Monstro Elisasue goes on to give one hell of a New Year’s Eve performance that the audience won’t soon forget just before dying a grisly death.
TERMINATION
The Substance is a body-horror film about the internalized fears of an aging body, the impossible double-standards our patriarchal society has placed on women to maintain their beauty, the disappearance of a woman once she ages past her prime (imagined or otherwise). These are certainly the things that the movie is about, but I personally couldn’t stop thinking about family dynamics and mother/parenthood.
Elisabeth is a single mother, becoming so later in life after putting her career first.
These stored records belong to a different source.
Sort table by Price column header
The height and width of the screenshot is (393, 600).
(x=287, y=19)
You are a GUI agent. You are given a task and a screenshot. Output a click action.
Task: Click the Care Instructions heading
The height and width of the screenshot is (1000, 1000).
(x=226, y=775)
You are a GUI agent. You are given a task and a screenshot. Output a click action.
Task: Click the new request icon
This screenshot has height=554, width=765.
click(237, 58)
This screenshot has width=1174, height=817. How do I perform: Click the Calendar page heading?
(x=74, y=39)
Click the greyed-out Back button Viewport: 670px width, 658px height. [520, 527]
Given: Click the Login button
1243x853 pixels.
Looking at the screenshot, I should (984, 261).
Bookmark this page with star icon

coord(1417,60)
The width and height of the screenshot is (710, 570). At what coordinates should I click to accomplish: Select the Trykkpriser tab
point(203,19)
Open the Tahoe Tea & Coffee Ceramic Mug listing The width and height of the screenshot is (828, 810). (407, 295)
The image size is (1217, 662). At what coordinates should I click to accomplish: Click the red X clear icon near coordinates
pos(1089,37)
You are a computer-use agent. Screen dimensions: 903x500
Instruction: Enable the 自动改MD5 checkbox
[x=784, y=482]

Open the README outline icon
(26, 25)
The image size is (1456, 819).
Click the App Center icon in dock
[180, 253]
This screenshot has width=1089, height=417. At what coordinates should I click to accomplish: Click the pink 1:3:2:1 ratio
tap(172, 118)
Her daughter Sue is a spoiled, narcissistic brat, literally leeching off her mother to the point where Elisabeth becomes resentful having given everything for her; Sue is utterly unappreciative of all that Elisabeth’s done for her and disrespectful of the boundaries set for them to be able to co-exist. Elisabeth, drained of youthfulness, tries to kill her daughter and take back control of what’s left of her life. While going through with this last act of violence, she comes to her senses - perhaps out of love, or remembering that they are one, or maybe even just a sense of pride of her daughter’s successes - and revives Sue. Sue turning around and killing Elisabeth is a final fuck you to her mother, and the birthing of Monstro Elisasue is the personification of familial/generational trauma.
(I’m always going back to trauma!)
While that crazy last 15-20 minutes was happening, this is what was going through my head, but it seems to me like no one else had the same reading of it at all, so two thoughts to that point:
This was so obvious it didn’t need even need to be mentioned.
This has nothing to do with anything so why even bring it up?
I suppose I’m fine with either, it just feels good to finally get that all out of my head, but that’s as far as I’m going to go exploring that.
…and for the record, I really enjoyed The Substance.